» **Problem**
Substitute "Screen" for "Viewport" in the items that open with the line containing "Click the Description text field" and close with the line containing "Action: 404,316", then give those lines again with everything else unchanged.

[Element and text location data]
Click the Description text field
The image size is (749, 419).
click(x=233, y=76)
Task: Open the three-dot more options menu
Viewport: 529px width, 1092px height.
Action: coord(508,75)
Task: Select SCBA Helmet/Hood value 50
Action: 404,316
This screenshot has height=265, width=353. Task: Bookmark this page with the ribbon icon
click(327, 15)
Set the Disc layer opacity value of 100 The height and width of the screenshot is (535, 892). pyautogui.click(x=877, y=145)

---

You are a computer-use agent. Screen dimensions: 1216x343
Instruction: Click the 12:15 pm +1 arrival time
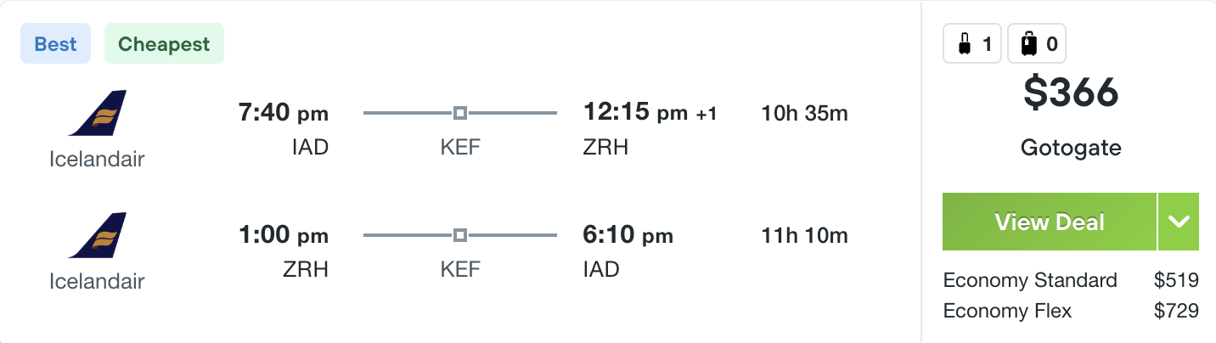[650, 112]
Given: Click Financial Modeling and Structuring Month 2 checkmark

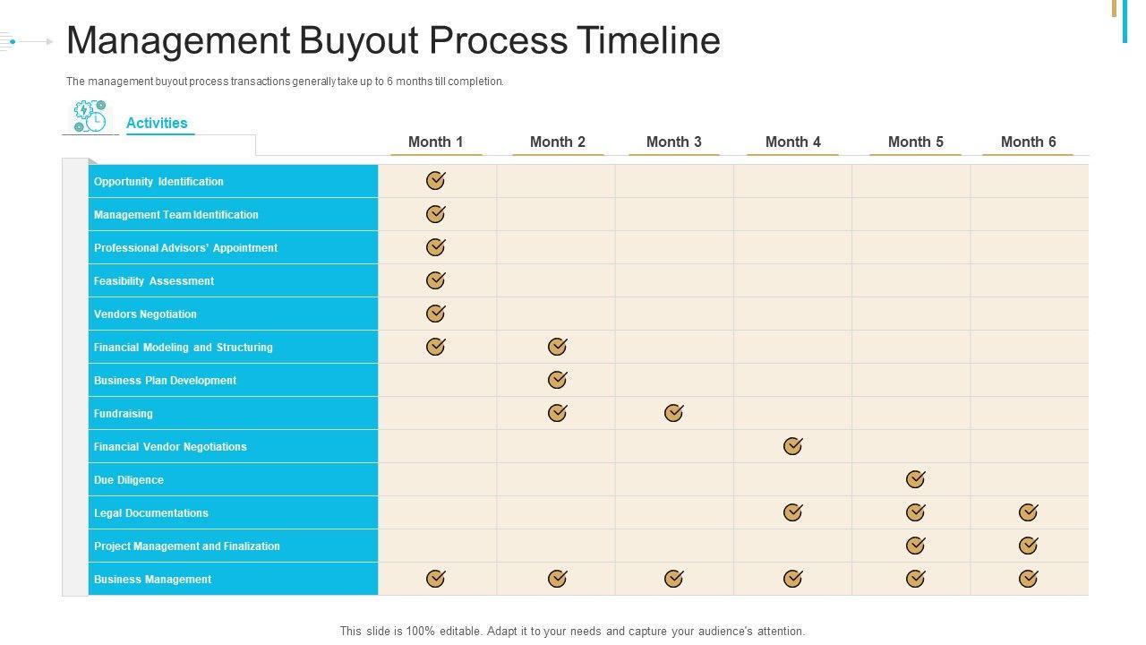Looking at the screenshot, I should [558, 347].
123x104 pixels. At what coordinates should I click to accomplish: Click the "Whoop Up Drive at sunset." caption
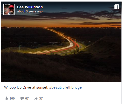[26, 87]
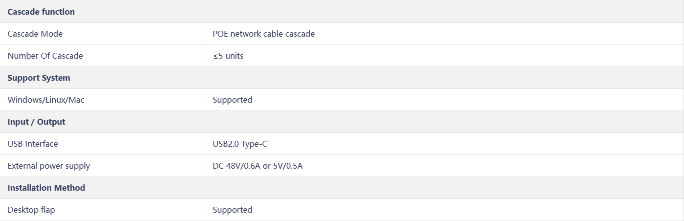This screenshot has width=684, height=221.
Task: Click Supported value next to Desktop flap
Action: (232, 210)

» **Output of the exercise**
Click the Description text field
The image size is (749, 419).
click(x=233, y=76)
Task: Open the three-dot more options menu
Screen: 529px width, 1092px height.
Action: coord(508,75)
Task: Select SCBA Helmet/Hood value 50
Action: 404,316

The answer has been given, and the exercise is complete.